Each layer expands receptive field by 1 hop
Too few layers: Cannot capture long-range dependencies
Too many layers: Over-smoothing (all node representations become similar)
Typical sweet spot: 2-4 layers for many tasks

Prediction Task Levels

Node-level: Classifier on final node embeddings
Edge-level: Pool node pair or use edge embeddings
Graph-level: Global pooling over all nodes

5. Equivariance: The Design Principle

Why Equivariance Matters

Data Efficiency

Doesn't need to learn the same function for all transformed versions

Generalization

Built-in invariances prevent overfitting to spurious correlations

Physical Correctness

Respects known symmetries of the problem domain

Implementing Equivariance

Permutation equivariance (graphs):
- Use symmetric aggregation functions
- Share parameters across all nodes/edges

Translation equivariance (grids):
- Use convolutions (weight sharing across positions)

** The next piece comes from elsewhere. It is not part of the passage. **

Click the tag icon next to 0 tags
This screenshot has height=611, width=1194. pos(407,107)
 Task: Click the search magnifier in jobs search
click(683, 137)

Rotation/reflection equivariance E(3) for 3D:
- Use spherical harmonics and tensor products
- Examples: NequIP, MACE, PaiNN for molecular simulations
                    

6. Overcoming GNN Limitations

Problem	Solutions
Over-smoothing	Skip connections, DropEdge, normalization
Over-squashing	Graph rewiring, virtual nodes
Limited expressivity	Higher-order WL tests, subgraph methods
Long-range dependencies	Graph Transformers, virtual edges

Beyond Standard Message Passing

Cellular/Simplicial complexes: Go beyond pairwise relationships
Sheaf neural networks: Heterogeneous information flow
Neural algorithmic reasoning: GNNs that execute algorithms

7. Application Domains

Domain	Key Architecture Features
Molecular property prediction	Invariant to atom permutation, rotation-equivariant for 3D
Protein structure (AlphaFold)	SE(3)-equivariant attention, multi-scale
Drug discovery	Message passing on molecular graphs
Traffic prediction	Spatio-temporal GNNs
Weather forecasting	Icosahedral mesh GNNs (GraphCast), diffusion models (GenCast)
Physics simulation	Equivariant to physical symmetries

8. Key Takeaways for Practitioners

1

Start with symmetries: Always ask "what transformations shouldn't matter?"

2

Use the simplest architecture that respects symmetries: Don't over-engineer

3

Leverage pre-built components: PyG has most architectures implemented

4

Consider expressivity vs. efficiency trade-off: More expressive isn't always better

5

Test on appropriate benchmarks: Use domain-specific datasets

6

Watch for over-smoothing: Monitor representation similarity across layers

7

Global context helps: Add master/virtual nodes for graph-level communication

9. Implementation Guidelines

Step-by-Step Process

Identify the domain: What is the natural structure of your data?
Identify symmetries: What transformations shouldn't change predictions?
Choose signal representation: Features on nodes, edges, globally?
Design equivariant layers: Message passing respecting symmetries
Add pooling/readout: Map to predictions while maintaining invariance
Stack layers with scale separation: Multi-resolution representations

Recommended Libraries

PyTorch Geometric (PyG)

Most comprehensive, production-ready

Deep Graph Library (DGL)

Framework-agnostic

Jraph

JAX-based, good for research

e3nn

For E(3)-equivariant networks

10. Further Learning Resources

Lecture videos: AMMI course on YouTube
Interactive playground: Distill.pub GNN introduction
GDL Book: geometricdeeplearning.com

Core Insight

"The most successful deep learning architectures (CNNs, GNNs, Transformers) are all special cases of the same geometric blueprint."